Presented by the 2021 Mellon-Mays Advisory Team (Karin Vélez, Donna Maeda, Ruth Janisch, Matt Katsaros)
Annan IGC Dean’s Special Institution-Changer Award
For the past year, it has become common to note that the COVID-19 pandemic has lifted the veil on social inequities that are the result of ongoing effects of disparities of power that are built into histories, structures, practices, and ideologies of the U.S. In this context, we lift up the work of students who push for new understandings of the complicities of our highly selective liberal arts college in these structures and dynamics, who demand accountability, and who work for change.
We announce that special IGC Dean’s Institution-Changer Awards go to seniors Fatiya Kedir and Jennings Mergenthal. Both awardees have prompted the campus to do a deeper reckoning with ongoing legacies of settler colonialism, gendered anti-Blackness and systemic racism.
Fatiya Kedir (International Studies major, Political Science minor) has contributed to significant changes from multiple leadership positions at Macalester. As she leads, Fatiya intentionally asks the campus to consider what it means when Black women lead, while also supporting others to step into their own leadership. She inspires others to contribute to projects that support communities that tend to not receive the care that they need. She brings attention to structures and practices of racism and creates initiatives for those most affected by the exclusions and limits of those structures. In her time at Macalester, Fatiya has
- Served as President of Macalester College Student Government (MCSG)

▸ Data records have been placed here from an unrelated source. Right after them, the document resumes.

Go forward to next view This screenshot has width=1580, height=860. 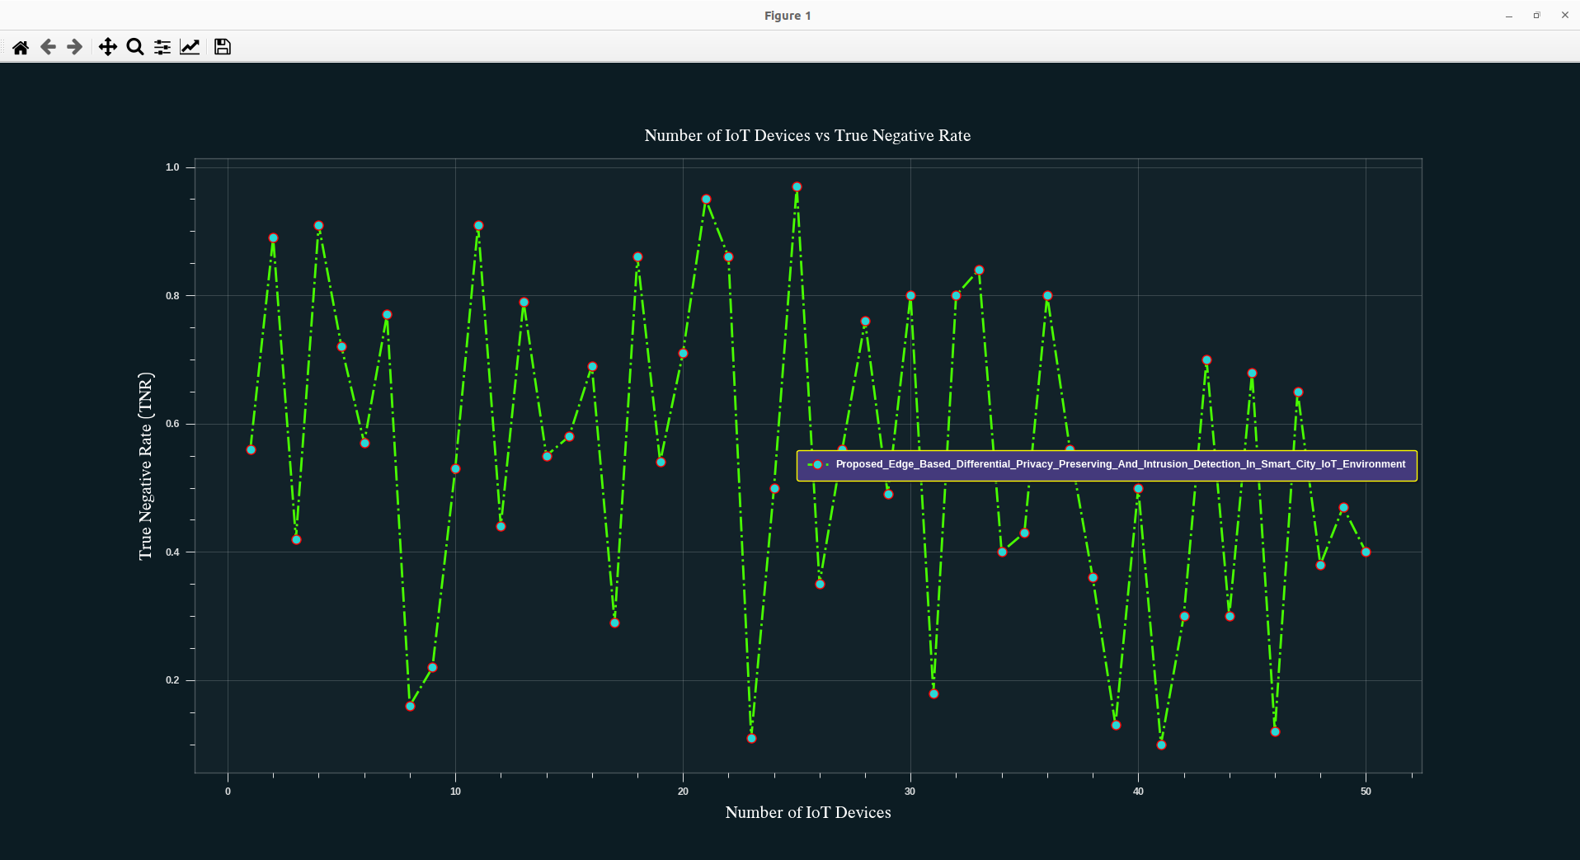[x=75, y=47]
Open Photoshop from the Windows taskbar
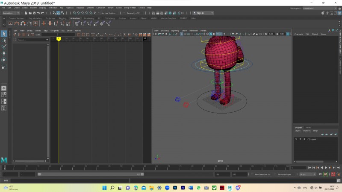 click(x=175, y=188)
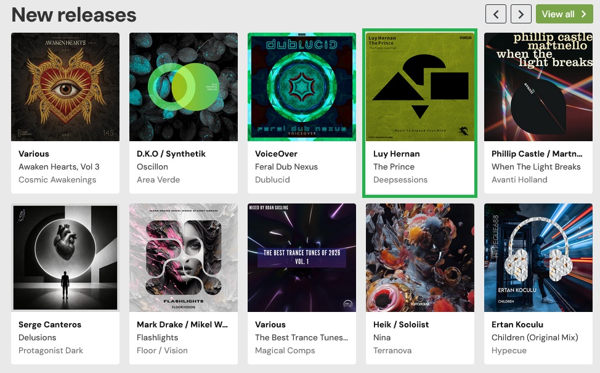Open the Oscillon album artwork
The width and height of the screenshot is (600, 373).
(184, 87)
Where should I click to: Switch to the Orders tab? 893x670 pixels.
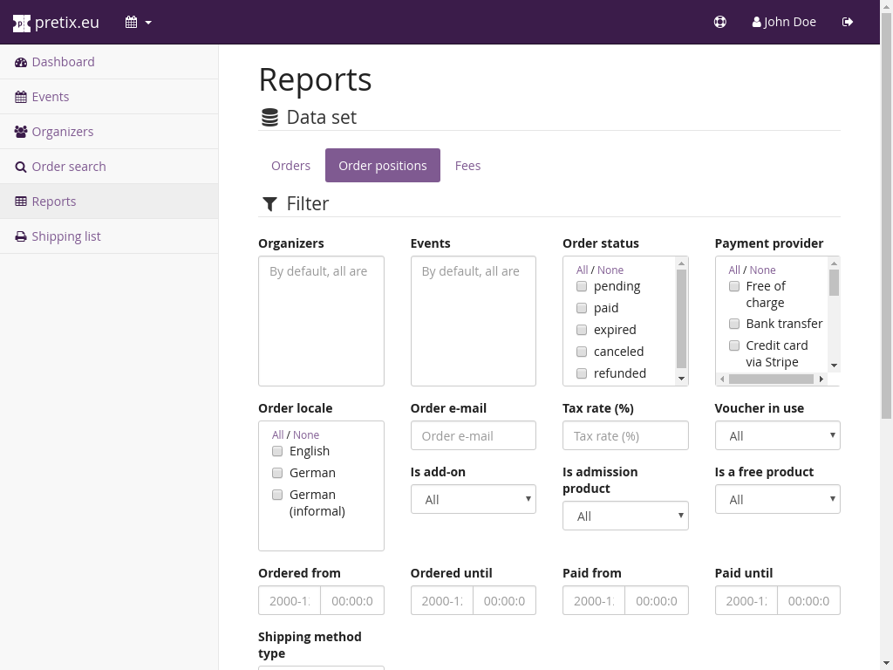tap(290, 166)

- Addressed food insecurity on campus by creating and running the Open Pantry
- Provided leadership in BLMatMac following the murder of George Floyd, including mobilizing a donation drive
- Interned at the James H. Binger Center for New Americans Law Clinic for Refugees and Detainees
- Contributed to the 2020 International Roundtable: “Practicing Radical Love and Care: What We Can Learn From Women of Color” as a reflection session facilitator
- Participated in the Bonner Community Scholars Program
- Received the GradX fellowship to explore graduate school opportunities
- Received the Servant Leader Award, 2019-2020
Jennings Mergenthal (History and Biology majors, Political Science minor) has continually pushed the college to reckon with our complicity with the damages of settler colonialism, including stolen lands, denial of sovereignty, and the erasure of Indigenous peoples. Jennings’ research, critical excavation, and organizing have pushed the campus to make changes that move toward taking responsibility for ending institutional complicities with ongoing effects of settler colonialism. While a student at Macalester, Jennings has:
- Created maps that show the displacement/removal of Indigenous people from land, inspired “Colonial Macalester: A Mac Weekly Special Issue,” and set the context and organized for the college to remove the name of the college founder and rename the Humanities building
- Created/co-facilitated sessions at three International Roundtables. 2018: “Blood Quantum and Identity Politics: What does it mean to be Native in 2018?” student-led session co-presenter (with Samantha Manz ’19 and Claire Menard ’21); 2019: “’An Unprovoked, Aggressive, and Most Savage War’: The Seizure of Indigenous Lands,” student-led session presenter; 2020: “Survival in the Post-Apocalyptic Present,” reflection session facilitator
- Served as Native American Initiatives Intern, Minnesota Historical Society
- Served as a facilitator for “Towards Revealing and Creating a New, More Inclusive History of Macalester College,” Mansergh Stuessy Fund for College Innovation project
- Contributed leadership in Proud Indigenous People for Education (PIPE)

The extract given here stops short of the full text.